The mechanical properties of the argon-sintered sample at 1440 °C are presented in Figure 11 above. As shown in Figure 11a, the Vickers hardness of the argon-sintered sample (90.2 HV₁) was considerably lower than that of the hydrogen-sintered sample (123.9 HV₁) at the same sintering temperature of 1440 °C, and slightly lower than that of the hydrogen-sintered sample (94.7 HV₁) at 1420 °C. This can be attributed to the relative density of the argon-sintered sample being 88.8% (see Figure 14), which is lower than that observed for the hydrogen-sintered sample (98.5% at 1440 °C and 90.1% at 1420 °C). As shown in Figure 11b, both the ultimate tensile strength and the elongation at failure of the argon-sintered sample were lower compared to those of the hydrogen-sintered sample at the same sintering temperature (1440 °C), but higher than that of the hydrogen-sintered sample at 1420 °C with higher density. And it should be mentioned that the yield strength of the argon-sintered sample was higher than that of hydrogen-sintered sample, with comparable or higher densification. This phenomenon can be attributed to the emergence of numerous impurity phases at both grain boundaries and within grains in the sintered samples (see Figure 16). These impurity phases effectively hinder the movements of grain boundaries or dislocations during plastic deformation, thereby significantly enhancing both the strength and elongation properties of the sintered samples.

4. Conclusions

In this study, 316L stainless steel green samples were produced using selective laser sintering with gas-atomized 316L powders and epoxy resin E-12 powders as raw mate-rials.
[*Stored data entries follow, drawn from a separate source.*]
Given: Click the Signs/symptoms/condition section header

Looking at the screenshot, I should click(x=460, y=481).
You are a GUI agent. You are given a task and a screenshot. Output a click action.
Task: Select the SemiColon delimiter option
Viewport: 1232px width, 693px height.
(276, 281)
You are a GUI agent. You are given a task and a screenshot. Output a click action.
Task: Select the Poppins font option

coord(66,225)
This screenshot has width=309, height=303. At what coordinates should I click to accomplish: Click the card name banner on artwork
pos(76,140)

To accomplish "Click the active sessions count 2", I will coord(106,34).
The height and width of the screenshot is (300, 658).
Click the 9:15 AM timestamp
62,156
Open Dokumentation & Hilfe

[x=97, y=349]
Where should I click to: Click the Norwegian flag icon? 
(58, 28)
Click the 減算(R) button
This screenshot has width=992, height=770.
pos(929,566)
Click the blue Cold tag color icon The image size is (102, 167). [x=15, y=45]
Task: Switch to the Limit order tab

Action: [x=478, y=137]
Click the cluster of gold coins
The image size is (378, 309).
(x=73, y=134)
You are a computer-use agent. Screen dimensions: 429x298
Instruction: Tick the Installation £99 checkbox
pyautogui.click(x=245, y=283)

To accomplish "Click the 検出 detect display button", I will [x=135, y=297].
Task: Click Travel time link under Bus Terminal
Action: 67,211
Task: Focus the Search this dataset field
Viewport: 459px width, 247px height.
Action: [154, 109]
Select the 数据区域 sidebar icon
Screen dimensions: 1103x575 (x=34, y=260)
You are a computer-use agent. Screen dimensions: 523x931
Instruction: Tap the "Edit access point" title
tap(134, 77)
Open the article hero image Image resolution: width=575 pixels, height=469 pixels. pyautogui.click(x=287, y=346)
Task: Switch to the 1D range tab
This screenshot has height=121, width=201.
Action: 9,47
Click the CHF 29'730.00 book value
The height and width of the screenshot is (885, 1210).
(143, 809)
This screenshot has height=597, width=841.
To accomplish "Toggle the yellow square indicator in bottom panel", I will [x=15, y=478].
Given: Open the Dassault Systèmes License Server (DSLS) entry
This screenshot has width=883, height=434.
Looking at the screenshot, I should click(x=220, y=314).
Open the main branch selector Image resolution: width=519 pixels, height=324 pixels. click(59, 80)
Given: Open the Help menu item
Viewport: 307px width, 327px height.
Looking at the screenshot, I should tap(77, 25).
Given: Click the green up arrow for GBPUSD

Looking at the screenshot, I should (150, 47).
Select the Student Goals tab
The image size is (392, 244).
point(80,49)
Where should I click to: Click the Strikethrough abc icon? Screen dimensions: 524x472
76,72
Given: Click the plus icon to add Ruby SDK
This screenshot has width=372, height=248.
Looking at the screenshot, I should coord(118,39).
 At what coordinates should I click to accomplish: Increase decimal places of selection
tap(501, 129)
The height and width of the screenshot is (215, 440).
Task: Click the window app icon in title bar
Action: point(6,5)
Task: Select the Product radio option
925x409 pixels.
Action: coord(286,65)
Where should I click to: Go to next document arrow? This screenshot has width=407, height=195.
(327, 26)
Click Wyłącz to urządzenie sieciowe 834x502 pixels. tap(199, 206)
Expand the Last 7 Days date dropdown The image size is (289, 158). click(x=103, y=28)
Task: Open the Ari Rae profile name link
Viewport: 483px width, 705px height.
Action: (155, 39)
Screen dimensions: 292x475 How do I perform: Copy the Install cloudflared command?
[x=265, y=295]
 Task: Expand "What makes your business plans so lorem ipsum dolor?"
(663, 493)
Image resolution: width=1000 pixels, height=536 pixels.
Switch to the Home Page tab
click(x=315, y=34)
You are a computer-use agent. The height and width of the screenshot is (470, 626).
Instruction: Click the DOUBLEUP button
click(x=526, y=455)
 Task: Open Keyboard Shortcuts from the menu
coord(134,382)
Subsequently, the densification of the SLS-ed samples was realized by adjusting the sintering temperature (1380~1445 °C) and sintering atmosphere (Ar and H₂) after debinding, followed by an investigation into the microstructure and properties. The main conclusions can be drawn as follows:

(1)

The argon-sintered sample exhibited a limited relative density of 88.8% and experienced significant distortion from its original design shape when sintered at a temperature of 1440 °C. This can be primarily attributed to the high carbon and oxygen contents present in the sample, as well as their uneven distribution, particularly the non-uniform distribution of the oxygen content. Consequently, impurity phases such as metal oxides (Cr₂O₃ and FeO) were formed, preventing grain boundary movement and the elimination of pores, thus hindering the sintering densification process;

(2)

The hydrogen-sintered sample can achieve a high relative density exceeding 98% at 1440 °C and 1445 °C, while successfully maintaining the original design shape. The results can be attributed to two factors: firstly, due to hydrogen’s strong reducibility, it effectively diminished both its carbon and oxygen contents, improved their distribution uniformity, and eliminated the hindrance of impurity phases such as metal oxides to the sintering process; secondly, within the temperature range of 25~1445 °C, hydrogen (H₂) exhibits approximately ten times higher thermal conductivity compared to argon (Ar), which will reduce temperature gradients within the sintered sample and promote an efficient sintering process;

(3)

The microstructure of the hydrogen-sintered sample consisted of equiaxed austenite and ferrite phases. The printed green part had a relative density of 45.3%, while a maximum relative density of 99.3% can be obtained when the sample is sintered at 1445 °C in a H₂ atmosphere. The shrinkage of the sintered sample exhibited anisotropy. The hydrogen-sintered sample at 1440 °C exhibited the best comprehensive mechanical properties, with Vickers hardness, tensile strength, yield strength, and elongation values of 123.9 HV₁, 513.5 MPa, 187.4 MPa, and 76.1%, respectively. Simultaneously, the corresponding relative density reached 98.5%, and the shrinkage rates in three directions were 21.3% (X), 21.9% (Y), and 24.4% (Z).